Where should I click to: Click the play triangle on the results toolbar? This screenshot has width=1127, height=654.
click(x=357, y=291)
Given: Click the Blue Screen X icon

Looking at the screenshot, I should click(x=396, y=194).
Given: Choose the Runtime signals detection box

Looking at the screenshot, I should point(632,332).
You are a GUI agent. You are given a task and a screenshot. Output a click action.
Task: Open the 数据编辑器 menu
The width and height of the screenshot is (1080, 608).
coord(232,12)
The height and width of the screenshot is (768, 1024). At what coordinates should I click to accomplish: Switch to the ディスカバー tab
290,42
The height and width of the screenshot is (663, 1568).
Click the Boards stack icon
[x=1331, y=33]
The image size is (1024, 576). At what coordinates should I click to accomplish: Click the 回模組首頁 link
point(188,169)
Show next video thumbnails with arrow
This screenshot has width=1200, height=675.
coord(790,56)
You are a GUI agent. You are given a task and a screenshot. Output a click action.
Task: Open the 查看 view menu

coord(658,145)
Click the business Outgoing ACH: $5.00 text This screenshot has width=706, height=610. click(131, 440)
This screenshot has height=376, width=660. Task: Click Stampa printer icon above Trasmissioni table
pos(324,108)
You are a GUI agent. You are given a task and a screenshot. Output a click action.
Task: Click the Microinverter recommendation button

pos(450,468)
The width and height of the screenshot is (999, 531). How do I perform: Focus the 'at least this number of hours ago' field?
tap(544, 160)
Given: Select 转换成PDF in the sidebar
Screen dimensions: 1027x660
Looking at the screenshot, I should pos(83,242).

────

From the records above, extract each line exactly as shown.

Written response:
Where should I click to: Click the play triangle on the results toolbar? This screenshot has width=1127, height=654.
click(x=357, y=291)
Given: Click the Blue Screen X icon

Looking at the screenshot, I should click(x=396, y=194).
Given: Choose the Runtime signals detection box

Looking at the screenshot, I should point(632,332).
You are a GUI agent. You are given a task and a screenshot. Output a click action.
Task: Open the 数据编辑器 menu
The width and height of the screenshot is (1080, 608).
coord(232,12)
The height and width of the screenshot is (768, 1024). At what coordinates should I click to accomplish: Switch to the ディスカバー tab
290,42
The height and width of the screenshot is (663, 1568).
Click the Boards stack icon
[x=1331, y=33]
The image size is (1024, 576). At what coordinates should I click to accomplish: Click the 回模組首頁 link
point(188,169)
Show next video thumbnails with arrow
This screenshot has width=1200, height=675.
coord(790,56)
You are a GUI agent. You are given a task and a screenshot. Output a click action.
Task: Open the 查看 view menu

coord(658,145)
Click the business Outgoing ACH: $5.00 text This screenshot has width=706, height=610. click(131, 440)
This screenshot has height=376, width=660. Task: Click Stampa printer icon above Trasmissioni table
pos(324,108)
You are a GUI agent. You are given a task and a screenshot. Output a click action.
Task: Click the Microinverter recommendation button

pos(450,468)
The width and height of the screenshot is (999, 531). How do I perform: Focus the 'at least this number of hours ago' field?
tap(544, 160)
Given: Select 转换成PDF in the sidebar
Screen dimensions: 1027x660
Looking at the screenshot, I should pos(83,242).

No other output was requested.